Anonymous asked: Uh huh uh huh sure yeah great uh huh totally yeah "we're all roman emperors now" yeah so what's all this quibbling about? The rich haven't made any gains at all! They're just like us now!! Thanks Friedman's!!!
I think a response in the spirit of Milton & Rose Friedman’s argument might be: “Provided you’re financially able to cover all the basic necessities of life, why should you care about the rich? And if you aren’t, what’s the use seething about it? Be happy with what you have.” Consider the following statistics (from globalrichlist.com, via pragcap):
- The median household income in the USA is roughly $50,500. Did you know that that is the top 0.27% of world incomes? That’s right. The average American is the global 1%. You think you have it bad? Most of us in the USA have no idea what “bad” even is.
- The average wage in the USA is $26.30 per hour - Meanwhile, the average labourer in Indonesia makes just $0.39 in the same time.
- The median household income is $50,500 per year in the USA. It would take the average labourer in Indonesia 68 years to earn the same amount.
- It takes you 2 minutes to earn enough for a can of soda. It takes the average laborer in Indonesia around 2 hours for it.
- Your monthly income could pay the monthly salaries of 226 doctors in Pakistan.
Obviously the purchasing power of a dollar is different in Indonesia than in the USA, which complicates things. For that reason the site lets you compare in terms of wealth. Median net worth was $126,400 in 2007, but dropped to $77,300 by 2010 because of the recession (via). You can enter the values into globalrichlist.com yourself. (The calculator doesn’t take into account proportions of home equity, value of possessions, and investments—all it cares about is the sum total.) They’re still pretty shocking.
Of course, there are many compilations of statistics telling horror stories about poverty in the USA, such as this one that I came across just today. I’ve posted several such compilations myself, because I’m interested in the data. But to act like the USA is a third world country (like that guy does) makes me want to hit my head against a wall. (So does attributing blame solely to Obama, but that’s another story.)
To me, any question about the ethics of capitalism (and national wealth distribution) is inseparable from global wealth distribution. And despite the way Marxists act (following Luxemburg), it is not self-evident that capitalism forces rich countries to exploit third world countries in order to stave off the law of the tendential fall in the rate of profit. So many people like to attribute all the evils of the world to capitalism because it’s nice and simple, and presents a clear prescriptive conclusion: get rid of capitalism. But I will repeat until I get hoarse, Chomsky demonstrates in perhaps the clearest possible way the contingency of the Marxist concept of capitalism—that you don’t need it in order to say that you don’t like the way the world is being run.
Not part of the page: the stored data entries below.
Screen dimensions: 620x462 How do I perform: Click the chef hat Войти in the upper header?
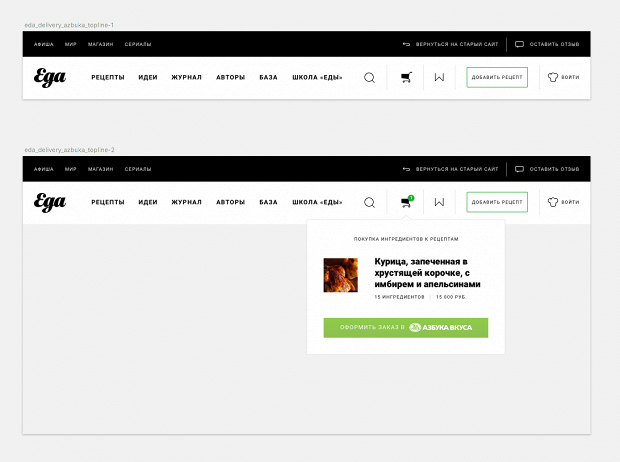(563, 77)
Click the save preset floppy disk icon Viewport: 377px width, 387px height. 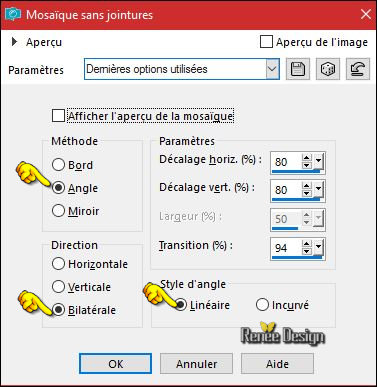tap(298, 69)
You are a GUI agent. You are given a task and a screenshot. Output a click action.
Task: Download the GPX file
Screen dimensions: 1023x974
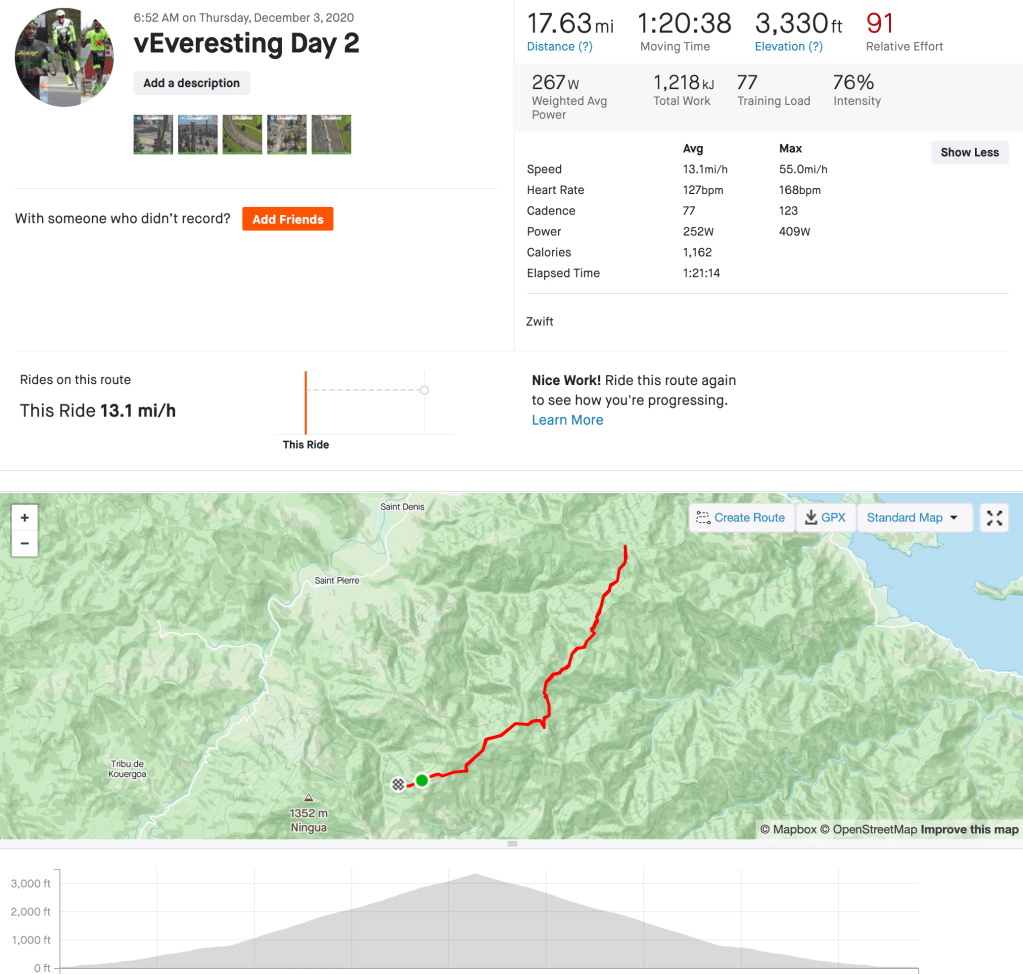[x=825, y=518]
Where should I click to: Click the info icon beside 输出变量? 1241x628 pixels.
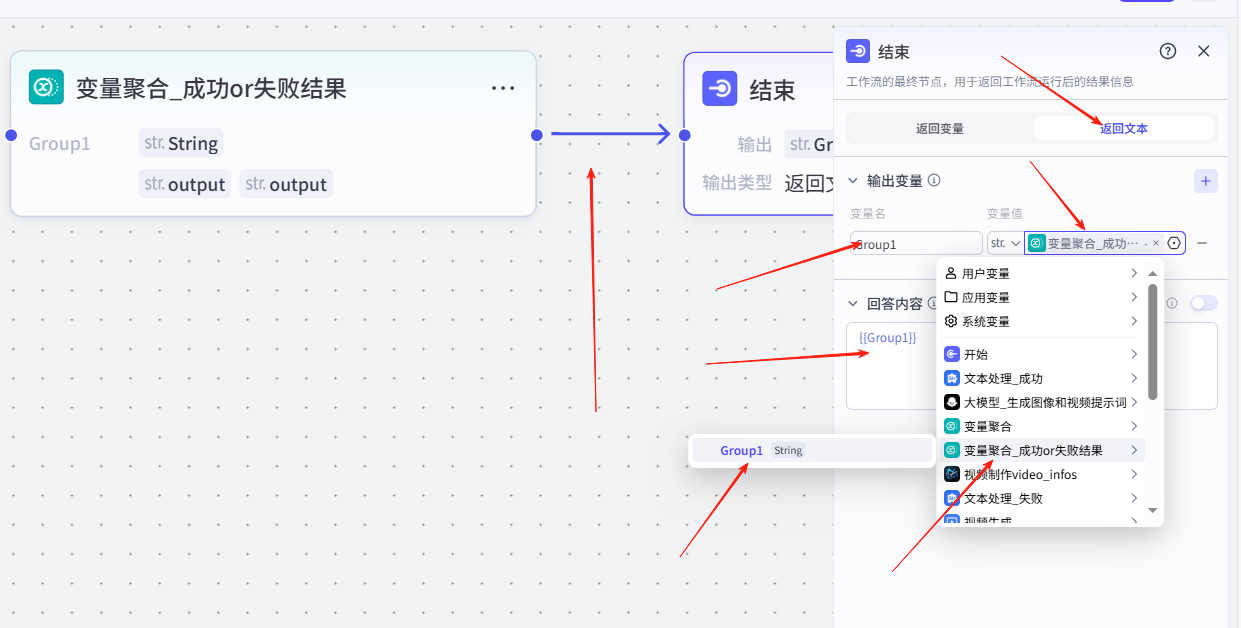934,181
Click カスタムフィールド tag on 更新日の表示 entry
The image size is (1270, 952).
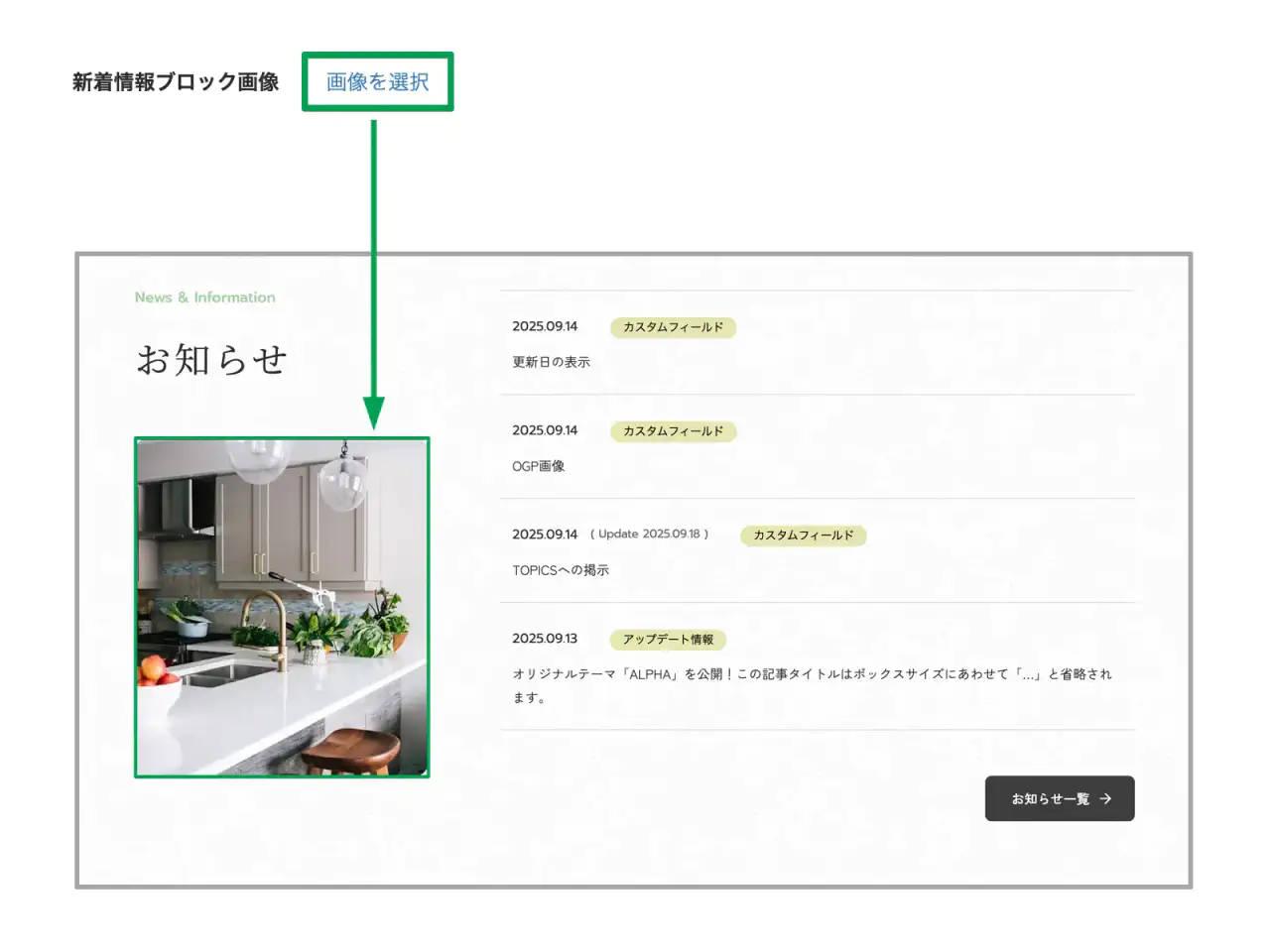673,327
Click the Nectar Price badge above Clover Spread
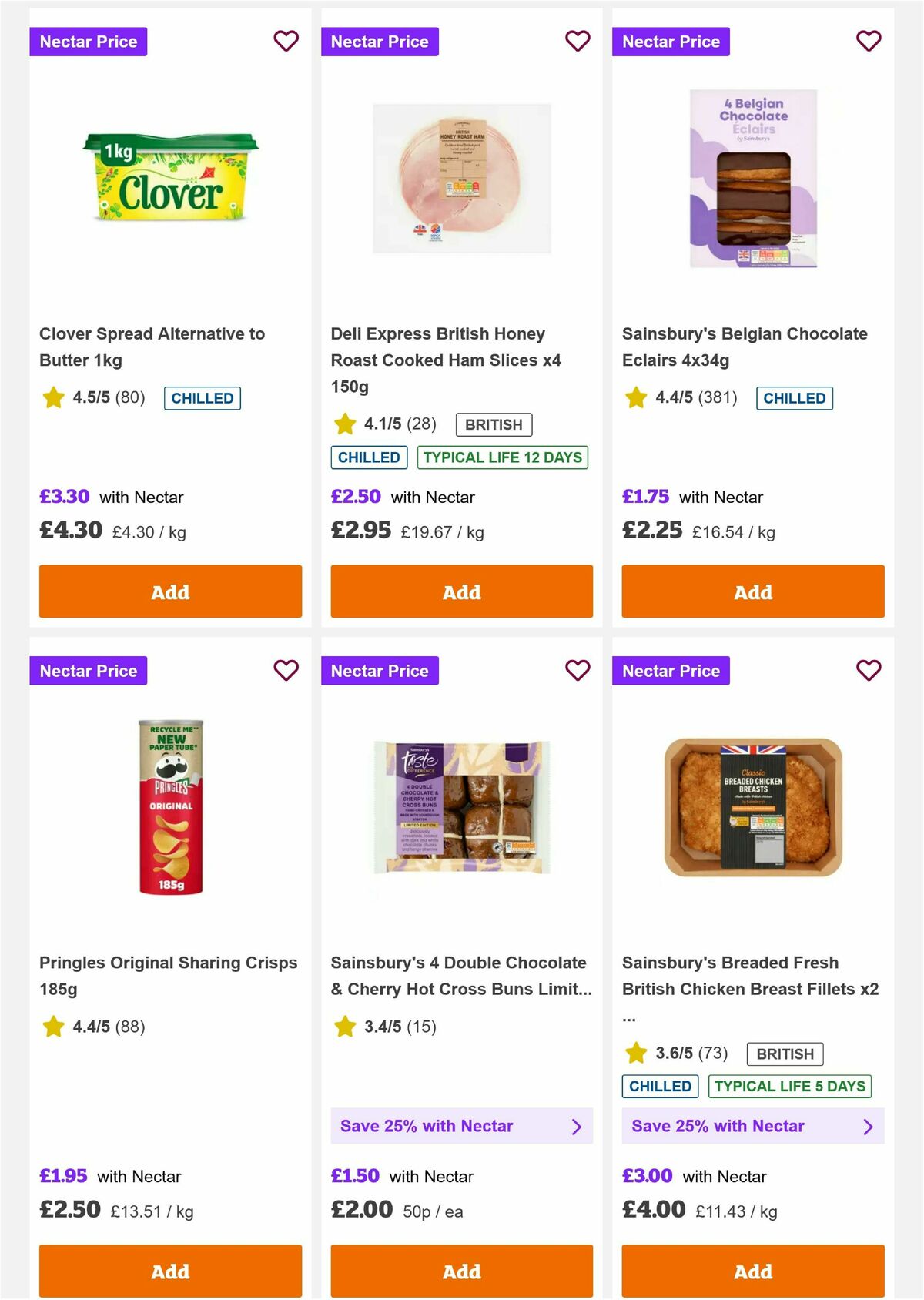 [88, 42]
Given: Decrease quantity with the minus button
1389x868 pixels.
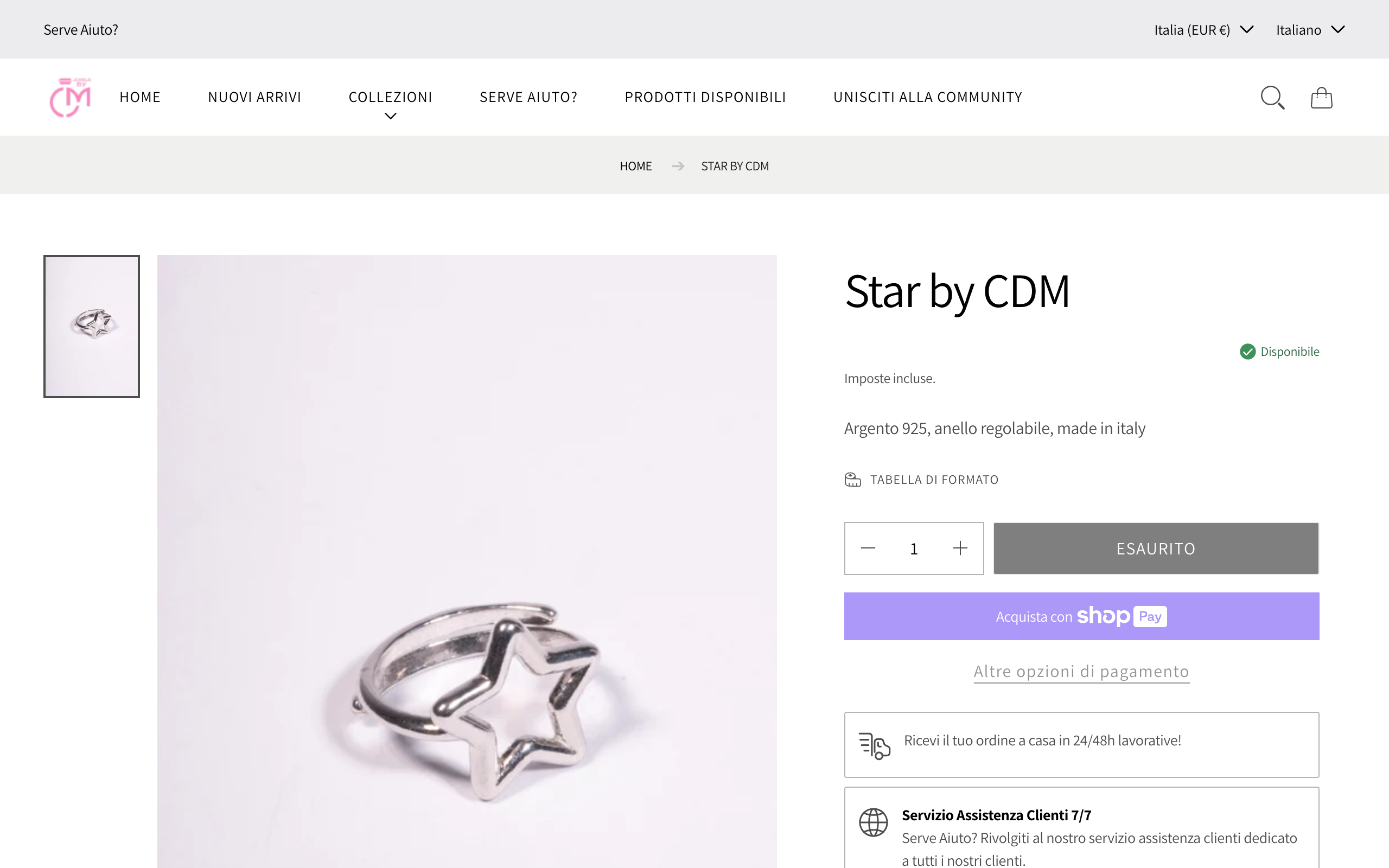Looking at the screenshot, I should click(868, 548).
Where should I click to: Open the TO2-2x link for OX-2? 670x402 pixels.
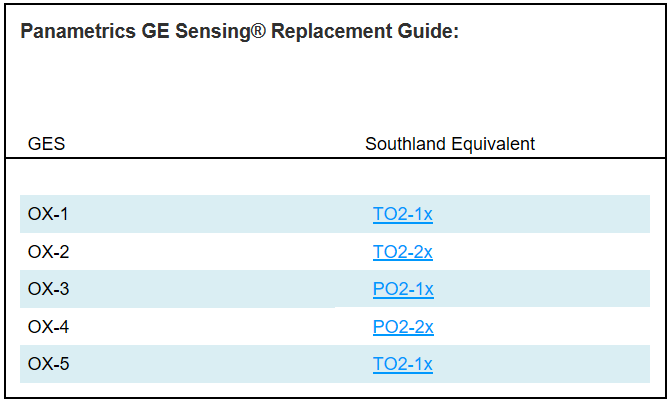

I’ll also repeat that Chomsky’s account leaves a lot to be desired when it comes to economics. But I know that Chomsky is the only person I can bring up in a conversation with anticapitalists that won’t cause me to be instantly ignored. There are maybe 50 theorists who anticapitalists will actually take seriously (e.g. Althusser, Debord, David Harvey, Richard Wolff), but as soon as I mention someone outside that circle (e.g. Amartya Sen, George Soros, or even freaking Dale Carnegie) I’m instantly dismissed as ‘corrupted by ideology’ or whatever. Someone once got to my wordpress blog with a google search about what Wittgenstein would have to say about the financial crisis. Wittgenstein didn’t even read the freaking newspaper! He made Sraffa recapitulate whatever recent events were going on before they could start talking about them. But of course, no one would think of seeing what an economist might have to say about the financial crisis, oh no! They’re all stupid, as demonstrated by the fact that they aren’t Marxists!
As I hope is obvious, I’m playing devil’s advocate, and am hardly an uncritical supporter of capitalism in all its aspects. But Milton & Rose Friedman make a valid point: as long as you look at historical growth of wealth in absolute rather than relative terms, capitalism looks pretty appealing. By acting as if they’re stupid, all you’re doing is showing that you’ve already decided your political position once and for all, and are screening out any ideas that contradict it.